Politics

It's not just poor organisation—Labour Live was always going to fail

Young people can spot inauthenticity a mile off. If political parties want to attract them, their events need to be led from the grassroots

June 04, 2018
Corbyn at Glastonbury worked because it felt spontaneous and fun. Photo: PA
Corbyn at Glastonbury worked because it felt spontaneous and fun. Photo: PA

Tens of thousands of people hanging on your every word and singing your name to the heavens. Who wouldn’t want to experience that? More pertinently, who—having experienced it once—wouldn’t want to recreate it?

It is very easy to see how, after the high of Corbyn’s post-election appearance at Glastonbury, the temptation to go big on Labour Live was as difficult to resist as it has proved impossible to deliver. According to reports, ticket sales are rather low and my younger, cooler friends tell me the line up isn’t up to much. Even I can see that there’s no Stormzy there—an oversight apparently caused by him already being booked to do something else. Which begs the question why that wasn’t checked before the date was set.
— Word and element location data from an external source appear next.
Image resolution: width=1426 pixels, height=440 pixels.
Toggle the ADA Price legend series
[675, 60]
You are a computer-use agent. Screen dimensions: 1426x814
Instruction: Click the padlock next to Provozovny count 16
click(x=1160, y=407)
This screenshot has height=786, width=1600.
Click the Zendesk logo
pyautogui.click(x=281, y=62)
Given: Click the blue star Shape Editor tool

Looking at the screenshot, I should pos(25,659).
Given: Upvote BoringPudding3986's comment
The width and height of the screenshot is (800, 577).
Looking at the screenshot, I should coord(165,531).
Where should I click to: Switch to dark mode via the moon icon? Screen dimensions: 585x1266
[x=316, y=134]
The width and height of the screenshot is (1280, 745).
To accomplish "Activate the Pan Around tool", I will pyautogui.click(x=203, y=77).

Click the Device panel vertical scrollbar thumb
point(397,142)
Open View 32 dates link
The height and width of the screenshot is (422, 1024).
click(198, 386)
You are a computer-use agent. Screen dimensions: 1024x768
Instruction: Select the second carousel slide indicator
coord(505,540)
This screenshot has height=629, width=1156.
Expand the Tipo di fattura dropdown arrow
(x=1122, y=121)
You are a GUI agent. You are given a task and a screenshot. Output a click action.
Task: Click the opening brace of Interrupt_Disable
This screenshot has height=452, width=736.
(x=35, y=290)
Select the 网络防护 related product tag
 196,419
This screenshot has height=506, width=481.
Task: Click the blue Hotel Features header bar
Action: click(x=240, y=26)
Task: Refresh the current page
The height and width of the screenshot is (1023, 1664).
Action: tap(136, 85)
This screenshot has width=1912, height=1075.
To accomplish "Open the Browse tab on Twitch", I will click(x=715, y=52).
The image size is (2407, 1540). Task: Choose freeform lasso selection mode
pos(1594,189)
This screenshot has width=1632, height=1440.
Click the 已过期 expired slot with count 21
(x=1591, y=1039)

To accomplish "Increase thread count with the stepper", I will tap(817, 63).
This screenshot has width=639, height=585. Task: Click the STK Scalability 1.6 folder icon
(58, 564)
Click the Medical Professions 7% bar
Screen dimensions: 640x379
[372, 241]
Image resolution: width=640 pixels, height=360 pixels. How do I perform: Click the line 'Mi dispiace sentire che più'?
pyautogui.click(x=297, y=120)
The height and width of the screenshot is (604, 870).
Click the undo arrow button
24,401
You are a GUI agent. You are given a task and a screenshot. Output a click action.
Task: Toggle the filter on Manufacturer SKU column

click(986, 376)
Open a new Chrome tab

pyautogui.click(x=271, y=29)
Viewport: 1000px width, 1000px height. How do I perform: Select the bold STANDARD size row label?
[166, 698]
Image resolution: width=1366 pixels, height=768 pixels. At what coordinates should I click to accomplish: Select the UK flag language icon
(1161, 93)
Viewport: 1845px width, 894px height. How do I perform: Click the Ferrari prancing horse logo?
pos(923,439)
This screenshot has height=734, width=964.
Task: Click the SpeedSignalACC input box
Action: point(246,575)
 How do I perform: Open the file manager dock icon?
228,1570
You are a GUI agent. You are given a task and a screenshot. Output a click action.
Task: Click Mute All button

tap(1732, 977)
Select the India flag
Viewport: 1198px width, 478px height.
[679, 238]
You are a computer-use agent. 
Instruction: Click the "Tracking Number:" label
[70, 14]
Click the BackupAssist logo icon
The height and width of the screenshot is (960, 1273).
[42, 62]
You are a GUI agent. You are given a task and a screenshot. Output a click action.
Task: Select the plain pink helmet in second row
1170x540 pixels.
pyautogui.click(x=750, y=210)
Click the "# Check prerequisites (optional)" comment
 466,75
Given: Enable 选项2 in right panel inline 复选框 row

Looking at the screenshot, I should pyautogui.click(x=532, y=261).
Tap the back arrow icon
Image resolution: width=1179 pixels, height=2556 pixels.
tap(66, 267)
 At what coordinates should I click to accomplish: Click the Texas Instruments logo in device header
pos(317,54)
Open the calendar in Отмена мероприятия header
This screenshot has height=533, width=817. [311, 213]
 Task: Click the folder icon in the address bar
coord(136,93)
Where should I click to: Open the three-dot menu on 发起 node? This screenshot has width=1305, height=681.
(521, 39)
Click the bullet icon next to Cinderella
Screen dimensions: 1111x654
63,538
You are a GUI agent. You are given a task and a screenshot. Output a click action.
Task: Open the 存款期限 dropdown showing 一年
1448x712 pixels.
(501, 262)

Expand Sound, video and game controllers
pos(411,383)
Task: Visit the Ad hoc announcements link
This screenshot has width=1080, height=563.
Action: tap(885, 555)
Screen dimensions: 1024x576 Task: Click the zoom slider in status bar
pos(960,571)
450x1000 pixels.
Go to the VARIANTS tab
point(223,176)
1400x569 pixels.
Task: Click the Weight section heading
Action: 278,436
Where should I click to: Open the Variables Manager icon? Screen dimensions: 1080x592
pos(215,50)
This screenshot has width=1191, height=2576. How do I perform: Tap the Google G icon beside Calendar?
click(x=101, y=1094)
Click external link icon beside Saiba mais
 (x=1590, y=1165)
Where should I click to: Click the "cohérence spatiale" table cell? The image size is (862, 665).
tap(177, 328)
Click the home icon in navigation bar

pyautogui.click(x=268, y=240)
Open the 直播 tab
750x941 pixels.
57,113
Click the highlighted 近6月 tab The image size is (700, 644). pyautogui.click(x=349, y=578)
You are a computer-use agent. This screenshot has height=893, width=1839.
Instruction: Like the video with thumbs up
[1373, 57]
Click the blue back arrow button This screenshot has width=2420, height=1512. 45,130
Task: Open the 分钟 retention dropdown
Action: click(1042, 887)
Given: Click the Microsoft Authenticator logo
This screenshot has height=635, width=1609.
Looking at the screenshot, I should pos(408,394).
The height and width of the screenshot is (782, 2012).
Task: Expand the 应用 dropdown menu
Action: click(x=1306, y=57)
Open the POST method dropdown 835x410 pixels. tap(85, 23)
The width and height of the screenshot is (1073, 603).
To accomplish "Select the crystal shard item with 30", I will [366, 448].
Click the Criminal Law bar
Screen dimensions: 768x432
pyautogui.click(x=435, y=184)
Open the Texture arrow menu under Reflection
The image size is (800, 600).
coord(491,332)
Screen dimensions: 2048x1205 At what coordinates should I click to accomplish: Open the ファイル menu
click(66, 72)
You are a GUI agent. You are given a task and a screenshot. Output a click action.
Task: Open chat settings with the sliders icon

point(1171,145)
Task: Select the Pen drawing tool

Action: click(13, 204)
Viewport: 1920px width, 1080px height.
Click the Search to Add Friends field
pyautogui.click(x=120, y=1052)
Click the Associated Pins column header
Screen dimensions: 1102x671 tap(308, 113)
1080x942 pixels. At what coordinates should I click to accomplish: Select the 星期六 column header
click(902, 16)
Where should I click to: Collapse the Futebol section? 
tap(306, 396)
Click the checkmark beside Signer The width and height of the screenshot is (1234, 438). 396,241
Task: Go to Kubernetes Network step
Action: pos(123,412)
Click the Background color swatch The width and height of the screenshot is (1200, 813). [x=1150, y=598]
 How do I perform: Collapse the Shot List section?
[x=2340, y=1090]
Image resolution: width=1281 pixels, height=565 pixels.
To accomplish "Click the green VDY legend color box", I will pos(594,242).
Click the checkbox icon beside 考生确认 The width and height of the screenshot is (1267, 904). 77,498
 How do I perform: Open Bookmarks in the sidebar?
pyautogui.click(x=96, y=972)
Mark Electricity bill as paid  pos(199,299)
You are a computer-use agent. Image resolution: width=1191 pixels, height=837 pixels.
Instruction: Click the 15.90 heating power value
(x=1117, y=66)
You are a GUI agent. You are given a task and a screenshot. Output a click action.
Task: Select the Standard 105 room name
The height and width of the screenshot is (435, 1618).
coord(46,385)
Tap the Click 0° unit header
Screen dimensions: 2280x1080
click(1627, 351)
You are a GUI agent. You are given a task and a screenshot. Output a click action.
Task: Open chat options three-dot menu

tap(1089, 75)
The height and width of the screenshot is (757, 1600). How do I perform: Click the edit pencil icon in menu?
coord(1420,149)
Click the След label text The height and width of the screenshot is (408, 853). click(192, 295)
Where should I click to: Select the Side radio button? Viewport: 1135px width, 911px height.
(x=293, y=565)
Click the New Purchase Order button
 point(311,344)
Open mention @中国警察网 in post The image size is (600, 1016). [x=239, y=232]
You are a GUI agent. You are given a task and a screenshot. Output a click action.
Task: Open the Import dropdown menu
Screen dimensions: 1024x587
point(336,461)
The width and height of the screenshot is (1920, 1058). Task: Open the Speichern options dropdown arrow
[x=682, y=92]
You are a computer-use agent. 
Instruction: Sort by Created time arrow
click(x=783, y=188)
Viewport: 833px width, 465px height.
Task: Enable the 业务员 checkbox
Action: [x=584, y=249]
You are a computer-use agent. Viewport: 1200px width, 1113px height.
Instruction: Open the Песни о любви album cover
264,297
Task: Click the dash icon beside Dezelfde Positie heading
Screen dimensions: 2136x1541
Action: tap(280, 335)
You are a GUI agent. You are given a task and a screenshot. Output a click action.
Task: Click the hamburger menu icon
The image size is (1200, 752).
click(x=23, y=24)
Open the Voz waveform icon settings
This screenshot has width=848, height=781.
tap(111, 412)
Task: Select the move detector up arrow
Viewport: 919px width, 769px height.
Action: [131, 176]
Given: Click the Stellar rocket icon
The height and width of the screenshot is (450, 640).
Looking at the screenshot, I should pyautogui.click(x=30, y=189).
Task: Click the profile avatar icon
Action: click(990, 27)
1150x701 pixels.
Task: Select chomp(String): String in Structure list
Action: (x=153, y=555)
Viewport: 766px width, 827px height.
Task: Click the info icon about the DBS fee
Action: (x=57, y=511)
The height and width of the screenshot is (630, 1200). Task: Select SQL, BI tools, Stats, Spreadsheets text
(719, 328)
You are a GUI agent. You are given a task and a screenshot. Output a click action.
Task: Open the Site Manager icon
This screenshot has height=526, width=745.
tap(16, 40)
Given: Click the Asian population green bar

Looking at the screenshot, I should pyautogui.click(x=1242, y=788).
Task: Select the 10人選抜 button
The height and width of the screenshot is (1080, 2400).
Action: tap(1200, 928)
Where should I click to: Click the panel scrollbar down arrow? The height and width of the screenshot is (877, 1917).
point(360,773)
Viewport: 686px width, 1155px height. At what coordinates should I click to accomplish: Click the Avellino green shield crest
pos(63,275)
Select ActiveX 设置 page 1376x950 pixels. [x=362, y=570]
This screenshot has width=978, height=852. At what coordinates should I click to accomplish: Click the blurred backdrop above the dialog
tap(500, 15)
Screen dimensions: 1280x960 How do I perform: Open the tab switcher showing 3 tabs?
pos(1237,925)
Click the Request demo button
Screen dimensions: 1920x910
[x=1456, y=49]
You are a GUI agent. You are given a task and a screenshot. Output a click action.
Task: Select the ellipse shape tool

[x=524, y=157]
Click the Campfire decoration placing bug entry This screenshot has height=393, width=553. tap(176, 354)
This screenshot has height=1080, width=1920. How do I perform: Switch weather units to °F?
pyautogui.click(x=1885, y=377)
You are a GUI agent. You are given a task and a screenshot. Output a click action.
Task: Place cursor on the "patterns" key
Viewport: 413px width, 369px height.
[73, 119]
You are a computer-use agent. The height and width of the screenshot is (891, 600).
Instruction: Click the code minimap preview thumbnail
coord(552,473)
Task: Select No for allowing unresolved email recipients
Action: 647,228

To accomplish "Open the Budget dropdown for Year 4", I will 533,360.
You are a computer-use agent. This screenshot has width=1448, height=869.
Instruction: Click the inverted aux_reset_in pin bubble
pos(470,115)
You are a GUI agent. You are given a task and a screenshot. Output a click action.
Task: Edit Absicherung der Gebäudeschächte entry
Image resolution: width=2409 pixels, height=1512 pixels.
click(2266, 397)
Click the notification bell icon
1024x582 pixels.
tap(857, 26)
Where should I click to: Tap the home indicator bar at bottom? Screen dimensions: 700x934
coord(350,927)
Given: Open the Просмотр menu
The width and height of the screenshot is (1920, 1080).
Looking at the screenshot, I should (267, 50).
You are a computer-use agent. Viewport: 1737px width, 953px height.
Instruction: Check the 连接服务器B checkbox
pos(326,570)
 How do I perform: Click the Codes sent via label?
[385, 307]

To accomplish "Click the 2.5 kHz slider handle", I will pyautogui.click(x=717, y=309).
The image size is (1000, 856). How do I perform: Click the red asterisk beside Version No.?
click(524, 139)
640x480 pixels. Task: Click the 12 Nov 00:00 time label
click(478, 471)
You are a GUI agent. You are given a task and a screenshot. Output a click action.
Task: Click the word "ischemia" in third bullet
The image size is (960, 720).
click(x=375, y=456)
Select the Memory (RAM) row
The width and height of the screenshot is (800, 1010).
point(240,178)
There is nothing inherently wrong with a political party holding a festival of music and ideas. Despite some who seem to truly believe politics can only ever be done in grey suits, it is this kind of energy and approach that has played a big part in the appeal of Corbyn that brought Labour into serious contention at the last election. The monochrome mob (myself included) may have missed it, but the Glastonbury spirit infected the whole country for a brief period—or, at the very least, 40 per cent of it—and Labour are absolutely right to want to maintain that.

The problem is they don’t seem to have the understanding of how such a thing can and should be developed over time. Admin and booking issues aside, you’d think the Labour Party, while organising a “Glastonbury-style” festival in North London, would have recognised the importance of organic growth.  Music festivals succeed by being discovered, not being shoved down your throat.

Take the Big Tent Idea’s Festival—nicknamed “Tory Glastonbury”; the problem being equally the “Tory” as much as the “Glastonbury.” It would never live up to that billing. When it actually transpired to be a marquee on the lawn of some posh mate of the organiser, the tag looked sillier still. Not a bong, a naked hippy or even a band in sight. It fulfilled every stereotype and negative expectation. You could almost smell the whiff of cucumber sandwiches from the photos alone.

Young people aren’t—despite the way some politicians talk about them—another species. Nor are they a homogenous group eager to be herded into whatever the latest space their preferred political party is seeking to have them photographed in (you know you’re old in the Labour Party when you stop being pushed to be in the background of the leader’s latest speech). What they can generally spot a mile off is inauthenticity. The reason Grime 4 Corbyn took off in a way that Labour Live is not doing is that it was led by the artists who were laying out their genuine beliefs, not reading from a party script.

There are people in the Labour Party orbit who can do this sort of thing very well. When it was first launched two years ago, people scoffed at Momentum’s The World Transformed festival, held alongside the Party Conference. They’re not doing that any more. TWT is a genuinely engaging space, its attractions eclectic enough to cater to all tastes and its volunteers well-trained and welcoming. When I went along to the second year in Brighton last September, I attended a fascinating debate about end-stage Capitalism with Paul Mason, was shown around the arts and craft space and urged to come to the big party that evening. It was everything a political festival can and should be.

Ironically, though, it seems that the Labour Party under Corbyn is just as keen to retain control from the centre as it was under the now despised Blair regime. So the idea of allowing the people behind TWT or even regionalising Labour Live so it wasn’t one big hit, but local events run for, by and with local people and supportive artists never made it onto the centrally-controlled agenda. It will only be when the Labour Party—whoever its leadership is—trusts its members more that it will be able to confidently deliver authentically good events.

In the future, this kind of event, stripped of the hubris, taken back to the grassroots (and out of bloody London), run by Party members who have the expertise, willingness and ability and allowed to build up over time could be a wonderful addition to the Party’s social calendar.

But it will take a change of political culture that will mean a much more fundamental shift from centrist to left but from top to bottom to make that happen. Top-down control freakery is still the same beast even if you’re doing it with a festival—and an app, not a pager.